Historical Meals on Wheels:
The Manitoba Food History Project
Join us this week as The Feast hits the road with the Manitoba Food History Project Food Truck. We speak to Dr. Janis Thiessen and Kent Davies (University of Winnipeg), two leaders on this research project to discover meaningful dishes and historical recipes in Manitoba, Canada. The truck (and the project) travels the length and breadth of the province, interviewing Manitobans about food and recipes. From chili cheeseburgers to Jollibee chicken to puffed wheat squares, we’ll learn how this project uncovers the rich history to Manitoba’s food, all from the confines of a (semi-)reliable food truck.
Written and Produced by Laura Carlson
Sound Mixing by Mike Portt
Dr. Janis Thiessen, Professor of History, University of Winnipeg, author of Snacks: A Canadian Food History
Kent Davies, Oral History Centre Audio Technician & Adjunct Professor, University of Winnipeg, Podcast Producer of Preserves, the podcast of the Manitoba Food History Project
Special Thanks to: Kimberley Moore, collaborator on the Manitoba Food History Project. She is an Adjunct Professor and Program Co-ordinator at the Oral History Centre at the University of Winnipeg.
A Manitoban Classic:
Puffed Wheat Squares
Puffed wheat squares, which were a featured dish made on the Food History Truck, are a classic of Manitoba (and perhaps Saskatchewan and northern Ontario too!).

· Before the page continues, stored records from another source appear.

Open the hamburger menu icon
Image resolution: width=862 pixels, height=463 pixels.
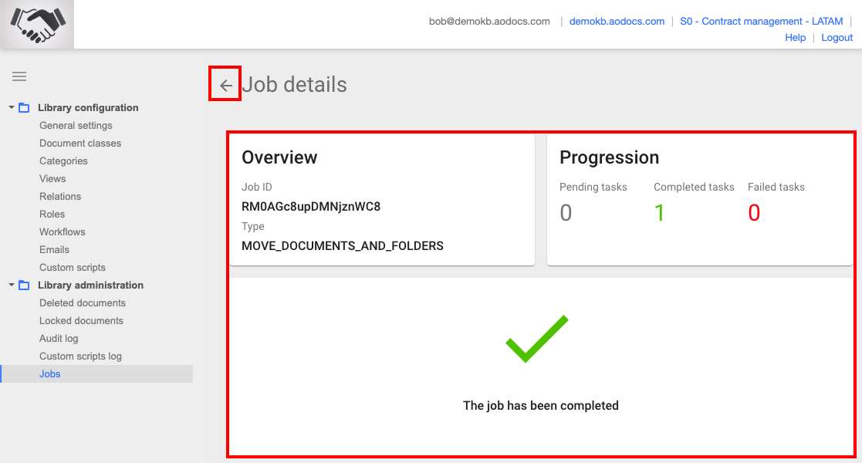coord(19,76)
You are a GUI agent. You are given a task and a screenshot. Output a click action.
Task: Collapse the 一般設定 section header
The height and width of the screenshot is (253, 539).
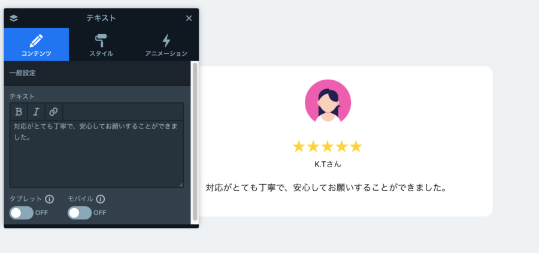pos(97,73)
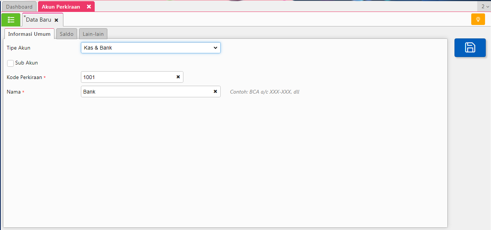Close the Akun Perkiraan tab

coord(89,7)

A simple, no-bake dessert or sweet snack, the main ingredient is, no surprise, puffed wheat. Similar in its airy, crunchy nature to popcorn, puffed wheat was a common grocery store cereal throughout the region. It is Canada’s breadbasket after all. When combined with butter, sugar, often a little corn syrup, and cocoa powder, the cereal could be easily moulded into individual bars or, depending on the region, a small cake.

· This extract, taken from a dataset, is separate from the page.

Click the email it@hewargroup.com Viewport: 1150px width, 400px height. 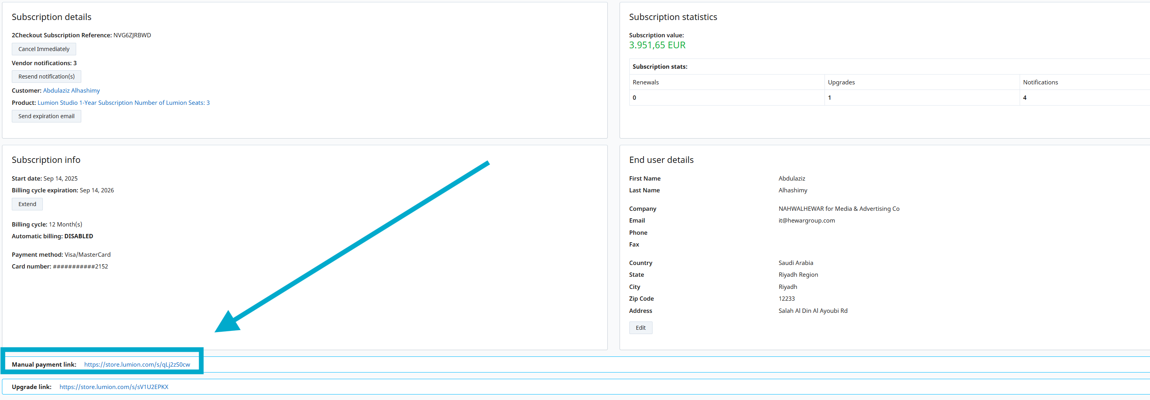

Although most puffed wheat cereal is now imported from the US, puffed wheat squares (or cake) remain a favorite for many a Manitoban. Not long ago, the CBC did a story on the “supposed” scarcity of puffed wheat in Manitoba grocery stores. Despite the fears that the main ingredient of puffed wheat squares may be soon gone for good, turns out, the fears were greater than the reality and puffed wheat remains well-stocked in many a Manitoban supermarket.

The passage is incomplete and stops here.